Here are the connection details we used:

MariaDB:
jdbc:mariadb:replication://primary1,replica1/test

Aurora:
jdbc:mariadb:aurora://primary1,replica1/test?SocketTimeout=0

[Problem]
We are experiencing issues when replica1 DB is under heavy load, causing the CPU usage to approach 100%. Even if replica1 DB is in an abnormal state, we expected the primary1 DB to be usable. However, the jdbc driver is unable to establish a connection and gets stuck in a hang state.

[Trial 1]
Setting connectTimeout does not resolve this problem.

[Trial 2]
Setting SocketTimeout to a shorter value could resolve this issue, but we need a very long query execution time, so SocketTimeout=0 is required.

[Hang position]
https://github.com/mariadb-corporation/mariadb-connector-j/blob/3021f01f1a8b28558f4083ec6b3feb6dea3ee665/src/main/java/org/mariadb/jdbc/internal/protocol/AbstractConnectProtocol.java#L540

When attempting to create a connection, primary1 is successfully acquired, but replica1 gets stuck in a hang state as it does not receive a response in ReadInitialHandShakePacket(reader).

[Request]
We need a timeout for the process of establishing the connection, including the initialization settings after handshaking. This timeout should not be limited to TCP ConnectTimeout but should include the interval until the initialization settings are completed, as shown in the following section:
https://github.com/mariadb-corporation/mariadb-connector-j/blob/3021f01f1a8b28558f4083ec6b3feb6dea3ee665/src/main/java/org/mariadb/jdbc/internal/protocol/AbstractConnectProtocol.java#L598"



 Comments   
Comment by Diego Dupin [ 2023-07-25 ]

This is a strange case to have socket successful established, but packet not exchanged, but this can clearly occurs when using proxy.
Best would be to set another "connection socket timeout", but for simplicity, connectTimeout that is normally only set for socket creation can be reused for socket timeout until connection is successfully connected, then if set, socketTimeout will normally be set.

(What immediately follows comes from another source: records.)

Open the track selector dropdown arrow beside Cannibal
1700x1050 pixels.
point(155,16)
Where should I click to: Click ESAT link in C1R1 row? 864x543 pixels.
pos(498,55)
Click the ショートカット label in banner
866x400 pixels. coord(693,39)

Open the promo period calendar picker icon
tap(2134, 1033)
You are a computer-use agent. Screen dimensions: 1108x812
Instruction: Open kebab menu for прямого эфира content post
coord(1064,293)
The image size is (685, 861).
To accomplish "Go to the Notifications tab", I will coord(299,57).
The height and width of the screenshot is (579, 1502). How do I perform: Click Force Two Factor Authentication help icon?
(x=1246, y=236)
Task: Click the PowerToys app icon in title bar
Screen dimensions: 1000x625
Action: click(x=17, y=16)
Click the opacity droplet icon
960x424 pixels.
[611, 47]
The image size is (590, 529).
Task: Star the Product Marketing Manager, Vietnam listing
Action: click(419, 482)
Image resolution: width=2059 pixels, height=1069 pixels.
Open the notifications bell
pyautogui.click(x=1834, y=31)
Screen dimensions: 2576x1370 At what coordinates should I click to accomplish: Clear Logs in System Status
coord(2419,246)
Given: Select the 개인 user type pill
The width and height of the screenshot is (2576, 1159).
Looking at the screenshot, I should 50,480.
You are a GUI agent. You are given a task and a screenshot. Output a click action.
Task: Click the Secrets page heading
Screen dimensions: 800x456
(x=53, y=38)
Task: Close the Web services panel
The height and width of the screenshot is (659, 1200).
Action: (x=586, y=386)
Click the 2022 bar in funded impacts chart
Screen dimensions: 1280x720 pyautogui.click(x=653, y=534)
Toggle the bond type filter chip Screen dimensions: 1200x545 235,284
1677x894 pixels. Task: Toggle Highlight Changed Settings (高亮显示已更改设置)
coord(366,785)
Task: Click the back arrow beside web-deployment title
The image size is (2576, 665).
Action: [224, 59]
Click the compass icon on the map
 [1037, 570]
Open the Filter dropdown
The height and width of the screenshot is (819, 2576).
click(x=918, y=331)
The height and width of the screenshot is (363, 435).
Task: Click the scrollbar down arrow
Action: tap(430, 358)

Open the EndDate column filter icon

Comment by Diego Dupin [ 2023-07-25 ]

correction available using snapshot (3.2.0-SNAPSHOT or 2.7.10-SNAPSHOT)

<repositories>
    <repository>
        <id>sonatype-nexus-snapshots</id>
        <name>Sonatype Nexus Snapshots</name>
        <url>https://oss.sonatype.org/content/repositories/snapshots</url>
    </repository>
</repositories>
 
<dependencies>
    <dependency>
        <groupId>org.mariadb.jdbc</groupId>
        <artifactId>mariadb-java-client</artifactId>
        <version>3.2.0-SNAPSHOT</version>
    </dependency>
</dependencies>

Comment by choi heesung [ 2023-07-25 ]

Thank you for reply.

The snapshot version resolved the problem and worked accurately.

Generated at Thu Feb 08 03:20:33 UTC 2024 using Jira 8.20.16#820016-sha1:9d11dbea5f4be3d4cc21f03a88dd11d8c8687422.